- [ABOUT THIS EXERCISE]
Return every line from the records below in which the word "column" is found.
^^^^
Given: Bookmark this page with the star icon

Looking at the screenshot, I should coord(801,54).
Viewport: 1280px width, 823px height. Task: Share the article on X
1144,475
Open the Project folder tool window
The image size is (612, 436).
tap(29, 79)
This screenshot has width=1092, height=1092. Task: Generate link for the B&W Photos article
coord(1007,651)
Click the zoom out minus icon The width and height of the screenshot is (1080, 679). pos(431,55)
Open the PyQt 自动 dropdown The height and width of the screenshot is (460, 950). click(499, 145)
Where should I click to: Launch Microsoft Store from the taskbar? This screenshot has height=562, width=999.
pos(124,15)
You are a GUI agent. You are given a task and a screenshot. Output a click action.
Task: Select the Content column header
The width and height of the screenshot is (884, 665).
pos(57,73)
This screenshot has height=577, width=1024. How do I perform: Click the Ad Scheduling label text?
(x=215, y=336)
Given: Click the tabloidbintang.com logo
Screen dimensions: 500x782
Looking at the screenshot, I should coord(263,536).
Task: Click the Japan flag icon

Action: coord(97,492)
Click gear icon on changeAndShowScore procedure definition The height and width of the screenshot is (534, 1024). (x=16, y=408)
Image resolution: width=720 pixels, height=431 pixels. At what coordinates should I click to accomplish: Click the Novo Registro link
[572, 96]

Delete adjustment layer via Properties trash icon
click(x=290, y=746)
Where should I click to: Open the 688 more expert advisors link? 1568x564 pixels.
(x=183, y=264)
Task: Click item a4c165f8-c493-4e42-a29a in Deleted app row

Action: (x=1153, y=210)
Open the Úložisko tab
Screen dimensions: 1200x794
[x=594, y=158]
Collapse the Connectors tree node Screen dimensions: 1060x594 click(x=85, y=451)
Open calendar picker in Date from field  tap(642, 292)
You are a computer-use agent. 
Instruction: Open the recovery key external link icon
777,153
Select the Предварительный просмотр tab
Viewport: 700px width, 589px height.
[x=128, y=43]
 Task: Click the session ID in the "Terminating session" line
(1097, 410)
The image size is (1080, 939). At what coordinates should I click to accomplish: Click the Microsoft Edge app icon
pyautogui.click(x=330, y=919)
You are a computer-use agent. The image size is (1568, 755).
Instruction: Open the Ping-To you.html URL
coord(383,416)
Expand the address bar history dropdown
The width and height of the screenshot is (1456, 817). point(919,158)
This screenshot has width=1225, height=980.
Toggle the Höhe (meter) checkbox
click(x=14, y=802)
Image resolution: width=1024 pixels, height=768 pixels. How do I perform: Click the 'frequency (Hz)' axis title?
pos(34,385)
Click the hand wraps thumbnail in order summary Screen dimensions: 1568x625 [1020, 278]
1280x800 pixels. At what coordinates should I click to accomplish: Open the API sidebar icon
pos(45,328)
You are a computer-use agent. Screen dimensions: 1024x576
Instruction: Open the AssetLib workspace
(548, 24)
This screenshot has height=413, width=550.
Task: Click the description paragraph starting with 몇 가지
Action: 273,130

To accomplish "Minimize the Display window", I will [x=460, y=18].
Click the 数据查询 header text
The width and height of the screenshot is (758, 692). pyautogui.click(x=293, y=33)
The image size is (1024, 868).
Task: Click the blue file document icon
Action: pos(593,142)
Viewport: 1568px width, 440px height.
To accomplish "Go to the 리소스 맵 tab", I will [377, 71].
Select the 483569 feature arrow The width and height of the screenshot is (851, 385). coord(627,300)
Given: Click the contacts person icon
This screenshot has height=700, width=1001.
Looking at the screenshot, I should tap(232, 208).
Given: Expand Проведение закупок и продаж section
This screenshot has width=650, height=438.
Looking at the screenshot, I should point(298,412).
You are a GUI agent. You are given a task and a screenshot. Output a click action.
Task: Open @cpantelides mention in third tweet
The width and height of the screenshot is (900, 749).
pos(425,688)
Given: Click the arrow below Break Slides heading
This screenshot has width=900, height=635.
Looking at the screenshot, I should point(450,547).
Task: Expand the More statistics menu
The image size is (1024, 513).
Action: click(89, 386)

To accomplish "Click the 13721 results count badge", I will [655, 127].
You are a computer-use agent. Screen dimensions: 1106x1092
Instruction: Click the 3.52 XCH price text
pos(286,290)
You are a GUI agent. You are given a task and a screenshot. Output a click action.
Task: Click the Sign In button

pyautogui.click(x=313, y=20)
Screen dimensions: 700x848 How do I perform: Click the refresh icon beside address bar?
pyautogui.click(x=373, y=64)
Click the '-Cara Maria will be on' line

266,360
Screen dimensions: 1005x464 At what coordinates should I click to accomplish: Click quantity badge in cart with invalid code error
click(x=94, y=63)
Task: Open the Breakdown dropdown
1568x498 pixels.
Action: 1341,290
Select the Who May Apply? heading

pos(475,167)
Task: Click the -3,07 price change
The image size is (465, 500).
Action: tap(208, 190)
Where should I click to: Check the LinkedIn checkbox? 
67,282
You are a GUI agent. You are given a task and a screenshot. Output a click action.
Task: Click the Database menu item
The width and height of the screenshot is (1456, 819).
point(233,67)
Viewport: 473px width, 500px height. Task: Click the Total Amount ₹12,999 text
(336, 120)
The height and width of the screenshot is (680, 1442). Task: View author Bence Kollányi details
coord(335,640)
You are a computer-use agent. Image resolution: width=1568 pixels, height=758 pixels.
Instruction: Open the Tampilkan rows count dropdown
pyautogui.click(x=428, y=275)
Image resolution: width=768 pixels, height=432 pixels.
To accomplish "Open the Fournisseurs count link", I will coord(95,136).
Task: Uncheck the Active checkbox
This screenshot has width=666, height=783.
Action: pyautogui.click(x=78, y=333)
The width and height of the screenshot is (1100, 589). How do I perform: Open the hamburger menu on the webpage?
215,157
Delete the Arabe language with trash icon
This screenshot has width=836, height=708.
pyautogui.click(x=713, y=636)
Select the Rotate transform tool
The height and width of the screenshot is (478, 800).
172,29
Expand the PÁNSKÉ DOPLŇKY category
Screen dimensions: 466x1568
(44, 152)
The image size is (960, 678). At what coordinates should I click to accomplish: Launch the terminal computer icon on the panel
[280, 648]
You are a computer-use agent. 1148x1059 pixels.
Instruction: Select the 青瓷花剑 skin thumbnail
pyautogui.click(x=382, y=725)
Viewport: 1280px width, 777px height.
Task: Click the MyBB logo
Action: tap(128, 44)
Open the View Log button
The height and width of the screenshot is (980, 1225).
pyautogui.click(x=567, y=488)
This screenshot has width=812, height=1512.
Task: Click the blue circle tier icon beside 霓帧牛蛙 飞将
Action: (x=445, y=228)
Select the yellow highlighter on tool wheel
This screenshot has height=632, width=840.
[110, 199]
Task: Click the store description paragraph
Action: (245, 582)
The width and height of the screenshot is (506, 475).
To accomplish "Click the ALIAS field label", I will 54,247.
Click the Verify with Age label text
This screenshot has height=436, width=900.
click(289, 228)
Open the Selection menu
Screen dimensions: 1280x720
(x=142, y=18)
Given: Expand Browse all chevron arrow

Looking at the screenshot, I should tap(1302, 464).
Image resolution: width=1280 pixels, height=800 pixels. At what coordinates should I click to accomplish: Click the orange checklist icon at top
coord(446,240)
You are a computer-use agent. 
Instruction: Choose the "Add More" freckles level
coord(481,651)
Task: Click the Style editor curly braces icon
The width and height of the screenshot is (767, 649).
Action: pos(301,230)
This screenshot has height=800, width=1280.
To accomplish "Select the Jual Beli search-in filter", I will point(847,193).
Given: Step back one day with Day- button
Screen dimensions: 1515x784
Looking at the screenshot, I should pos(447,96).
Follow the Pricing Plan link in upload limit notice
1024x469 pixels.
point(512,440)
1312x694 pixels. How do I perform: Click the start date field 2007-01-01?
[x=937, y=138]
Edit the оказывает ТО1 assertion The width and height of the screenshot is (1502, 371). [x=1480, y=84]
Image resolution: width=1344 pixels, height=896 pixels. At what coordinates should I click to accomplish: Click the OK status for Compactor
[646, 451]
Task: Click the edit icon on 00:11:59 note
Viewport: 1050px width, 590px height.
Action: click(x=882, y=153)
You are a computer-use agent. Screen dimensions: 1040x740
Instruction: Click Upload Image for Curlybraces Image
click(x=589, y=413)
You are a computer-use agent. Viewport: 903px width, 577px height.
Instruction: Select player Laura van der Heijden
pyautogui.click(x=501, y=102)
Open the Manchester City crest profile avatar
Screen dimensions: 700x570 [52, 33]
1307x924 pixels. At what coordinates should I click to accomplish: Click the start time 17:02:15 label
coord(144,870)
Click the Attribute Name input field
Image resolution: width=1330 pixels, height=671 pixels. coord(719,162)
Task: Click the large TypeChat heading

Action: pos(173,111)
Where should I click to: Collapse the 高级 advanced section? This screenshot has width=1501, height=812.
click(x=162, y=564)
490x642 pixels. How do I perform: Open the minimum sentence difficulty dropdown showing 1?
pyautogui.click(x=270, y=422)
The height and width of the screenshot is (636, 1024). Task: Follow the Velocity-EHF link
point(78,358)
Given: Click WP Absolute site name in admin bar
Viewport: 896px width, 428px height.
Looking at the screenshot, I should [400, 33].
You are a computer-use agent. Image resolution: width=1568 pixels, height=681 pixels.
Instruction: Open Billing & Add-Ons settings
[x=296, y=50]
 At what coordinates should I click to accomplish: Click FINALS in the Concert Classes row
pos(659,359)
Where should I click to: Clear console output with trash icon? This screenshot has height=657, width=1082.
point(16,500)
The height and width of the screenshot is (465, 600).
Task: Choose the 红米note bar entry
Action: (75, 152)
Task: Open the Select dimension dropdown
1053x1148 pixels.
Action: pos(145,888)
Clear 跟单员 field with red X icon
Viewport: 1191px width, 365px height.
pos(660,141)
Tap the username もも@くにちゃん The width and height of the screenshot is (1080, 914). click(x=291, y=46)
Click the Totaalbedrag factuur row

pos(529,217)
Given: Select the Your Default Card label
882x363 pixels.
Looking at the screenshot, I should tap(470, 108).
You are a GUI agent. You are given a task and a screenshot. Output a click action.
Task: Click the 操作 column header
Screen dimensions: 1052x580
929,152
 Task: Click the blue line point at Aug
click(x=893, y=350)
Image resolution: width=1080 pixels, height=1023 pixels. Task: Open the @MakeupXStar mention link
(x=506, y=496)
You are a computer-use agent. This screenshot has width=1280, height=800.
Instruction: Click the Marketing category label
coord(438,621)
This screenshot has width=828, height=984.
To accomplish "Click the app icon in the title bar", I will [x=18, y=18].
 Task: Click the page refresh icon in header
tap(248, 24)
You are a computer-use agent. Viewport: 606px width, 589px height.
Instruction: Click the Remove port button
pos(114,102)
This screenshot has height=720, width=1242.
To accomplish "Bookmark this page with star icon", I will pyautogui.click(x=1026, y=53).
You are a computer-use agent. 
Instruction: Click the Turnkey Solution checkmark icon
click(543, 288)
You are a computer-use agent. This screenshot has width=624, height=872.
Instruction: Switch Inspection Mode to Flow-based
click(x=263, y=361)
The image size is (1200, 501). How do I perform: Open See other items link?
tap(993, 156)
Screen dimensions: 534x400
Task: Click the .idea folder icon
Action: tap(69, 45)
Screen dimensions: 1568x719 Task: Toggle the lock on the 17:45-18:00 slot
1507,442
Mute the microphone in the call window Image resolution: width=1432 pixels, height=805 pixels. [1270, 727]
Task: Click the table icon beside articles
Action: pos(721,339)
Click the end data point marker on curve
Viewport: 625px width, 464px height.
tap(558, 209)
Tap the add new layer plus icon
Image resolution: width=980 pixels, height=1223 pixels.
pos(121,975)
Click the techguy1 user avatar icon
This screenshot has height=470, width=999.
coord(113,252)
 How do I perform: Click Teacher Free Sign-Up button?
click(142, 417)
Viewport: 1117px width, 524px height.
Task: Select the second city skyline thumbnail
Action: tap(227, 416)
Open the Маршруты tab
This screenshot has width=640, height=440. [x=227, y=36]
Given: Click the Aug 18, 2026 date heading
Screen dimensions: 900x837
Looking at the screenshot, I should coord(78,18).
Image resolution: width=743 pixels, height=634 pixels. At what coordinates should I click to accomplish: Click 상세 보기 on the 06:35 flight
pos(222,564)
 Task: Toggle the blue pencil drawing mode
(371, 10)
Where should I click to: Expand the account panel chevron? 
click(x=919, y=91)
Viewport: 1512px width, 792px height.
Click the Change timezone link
^^^^
- [RESPONSE BOX]
Task: Select the Content column header
Task: Click the 操作 column header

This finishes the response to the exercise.